19. Lehrgangstag (Do): Fortsetzung Waffenreinigen und Abgabe der Waffen und Reinigungsset/Magazine/ABC beim Nachschub; Abends große Abschlußfeier in der UHG mit Auszeichnung der Hörsaal- und Lehrgangsbesten, Verleihung der Schützenschnüre, Überreichung von Urkunden und Beförderung der Lehrgangsteilnehmer zum Unteroffizier der Reserve durch den Lehrgruppenkommandeur.

20. Lehrgangstag (Fr): San-Befragung; Auskleidung; Rechnungsführer; Verabschiedung der Lehrgangsteilnehmer und Abreise.

Anmerkungen:

Der “Unteroffizierlehrgang der Luftwaffe für Reservisten” wurde hervorragend geplant und durchgeführt. Die Ausbilder/Fachlehrer waren sehr kompetent, menschlich und professionell. Der Lehrgang bestand zu ca. 85 % aus Theorie (“Innere Führung” und “Führung und Einsatz”); wenn nicht anders erwähnt fand der Unterricht im neuen Hörsaalgebäude (“Flieger”) statt.

An den Wochenenden war die Heimfahrt möglich. Dienstschluß war in der Regel 16:10 Uhr, Freitags um 11:00 Uhr. Nachtruhe begann 22:00 Uhr; kein Zapfenstreich ! Die Kameraden, die an den Wochenenden in der Kaserne verblieben, hatten vielfältige Möglichkeiten der Freizeitbeschäftigung, da Hamburg nur ca. 30 min. entfernt lag.

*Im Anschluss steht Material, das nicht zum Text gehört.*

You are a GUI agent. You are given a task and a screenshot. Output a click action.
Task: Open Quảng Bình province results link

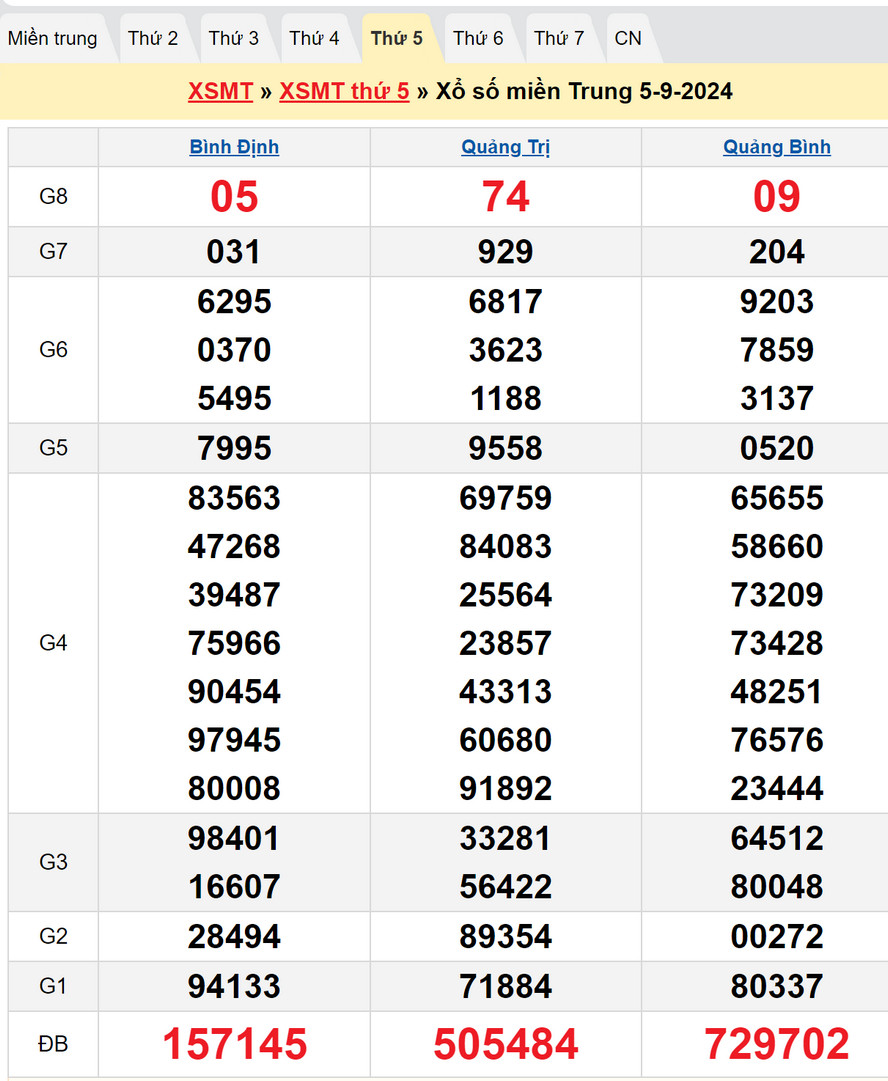click(777, 147)
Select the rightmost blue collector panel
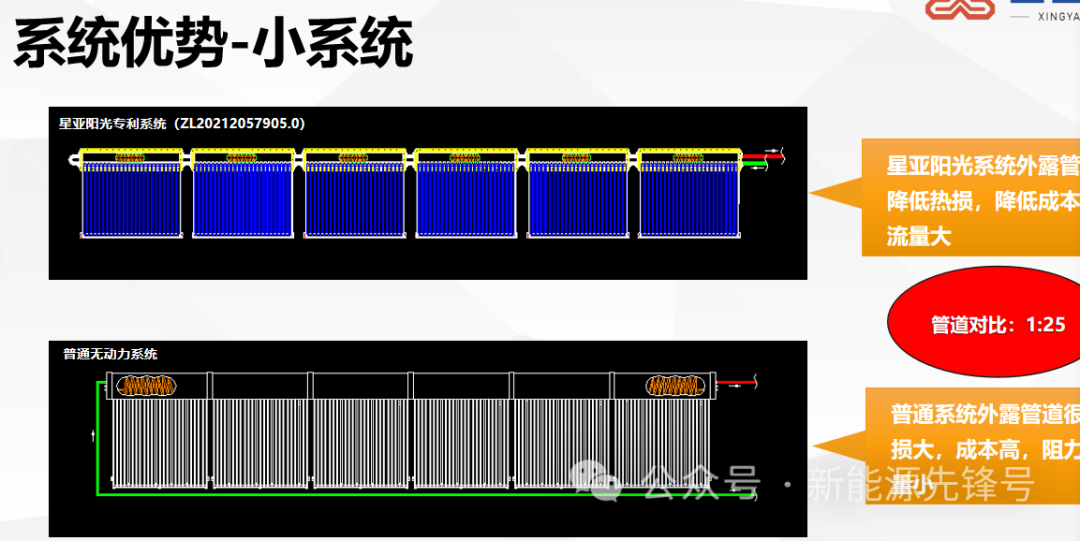The image size is (1080, 541). pos(688,198)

Die Kaserne Appen ist eine der schönsten Kasernen, die mir bekannt sind. Die Gebäude waren attraktiv und sauber, das Mannschaftsheim und die UHG hatten ein sehr vielfältiges und recht günstiges Angebot an Waren. Es gab einen Kraftraum, Sauna, Friseur, Freizeitbüro usw...

Es bestand an den Wochenenden die Möglichkeit, mit einer Dornier Do-28 der “Reservistenkameradschaft Flugdienst” herrliche Rundflüge über die Umgebung von Appen und Hamburg durchzuführen, was auch von zahlreichen Kameraden genutzt wurde.

Es wurden am Ende des Lehrganges alle (!) Teilnehmer (außer den 4 aktiven Kameraden) zum Unteroffizier d. R. befördert.